OIC (Oracle Integration Cloud): SFTP use case
Use case: I recently came over a use case where the customer was searching for an SFTP server solution on cloud with RBAC (Role Based Access Control) where files would be placed by several vendors (in their appropriate directories) and once the files are processed, customer wants to persist them for a very long time.
The typical items that we suggest to our clients are either of the following (in no particular order):
- SFTP Go — Install this for HA on a few virtual machines (VMs) with a load balancer in front of it.
- Oracle MFT — An Oracle WebLogic product named Oracle Managed File Transfer Cloud Service is offered as a Marketplace image. Customers may choose the the source and destination, in addition to build orchestrations, or pipelines, for transferring data from a specific source to a target. It interfaces with OCI IAM and has RBAC.
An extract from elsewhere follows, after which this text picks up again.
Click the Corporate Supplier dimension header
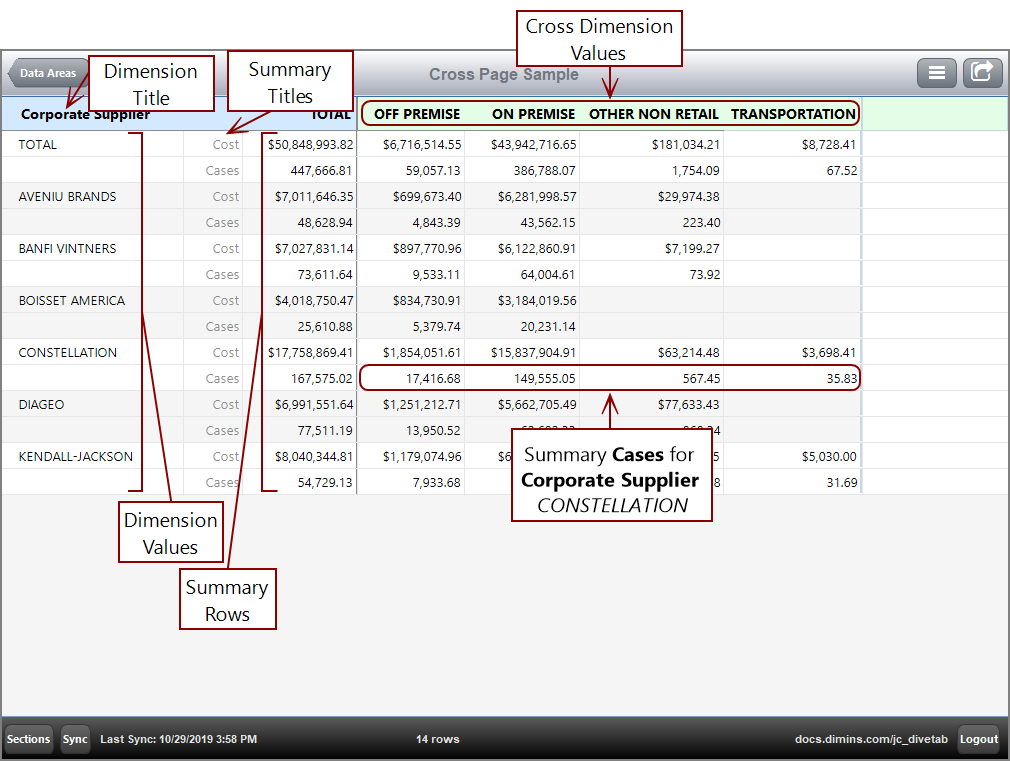The image size is (1010, 761). click(x=85, y=114)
- The default SFTP server which Windows.
- Oracle Integration Cloud
In this blog, we will see how OICs’ (Oracle Integration Cloud) SFTP server can be used, what are the limitations and how we can architect the solution in a way to turn the limitation to our advantage to save cost.
Why Oracle Integration Cloud (OIC)?
Will begin by understanding why OIC is required for an SFTP requirement before advancing on to the solution?
Storage: Oracle Integration Cloud (OIC), also offers an integrated SFTP Server with a free storage space of 500 GB per OIC Instance.
How to Access: The same procedure that we follow to access any other SFTP server can be used to access this one using WinSCP or another application.
Security: Access to this can be via Username/password or Public Key Authentication or Multi-Level Authentication.
Access Control: Users will be created in OCI IDCS/IAM and then permissions to the directories on OIC SFTP can be given from OIC console.
Now that OCI and OIC have taken care of all of the above basics, clients can simply use this product without being concerned over maintaining it. As you may have observed, the storage capacity is limited to 500GB. Now, let’s explore into how we can create a solution to overcome this whilst simultaneously saving money.
Solution: There are two parts for this entire solution:
a. Vendors will be placing files on their respective SFTP directories on OIC SFTP server with access only to their directories. The files placed are to be read/processed by their application.
b. The files are to be stored for unknown amount of time, as their internal teams need this for some other purposes.
Below is the detailed explanation of the solution:
- Point 1 from the above figure is just the flow where Vendors will be accessing OIC’s SFTP server through WinSCP via Public Internet where directories specific to Vendor are created with access restriction.
2. Point 2 is the integration — ReadFiles from Vendor Directories → This integration simply reads the files from Vendor specific directories and pass it to the application (or) insert in a database (based on their requirement). Upon successfully reading the files I am also pushing these files on to another directory “archival” in the same OIC SFTP Server (just to say that this is processed already, need not be processed again and can be removed from OIC SFTP server).
3. Push File from OIC SFTP Server to OCI Object Storage → This integration will push the files from OIC SFTP “archival” directory (“archival” is just the name I gave to the directory in OIC SFTP Server) to OCI Object Storage Bucket.
4. Push Files from OCI Object Storage Bucket to OIC SFTP Directory → In some cases there might be an ask from customer to reprocess certain file/s. In such cases, to reprocess the files you need to move the file/s from OCI Object Storage bucket to OIC SFTP server, so that Integration from Step2 can process the file. But, customer has to take a decision whether he would need to reprocess the file immediately when the requirement arises or if it is fine to process even after a couple of hours. The reason being, in the last step we have moved the file to OCI Object Storage “Archive” Tier, where to reprocess you need to restore the file first from Archive tier to Standard and then push it to OIC SFTP server.
NOTE: Here I chose OCI Object Storage “Archive” tier to save the storage costs.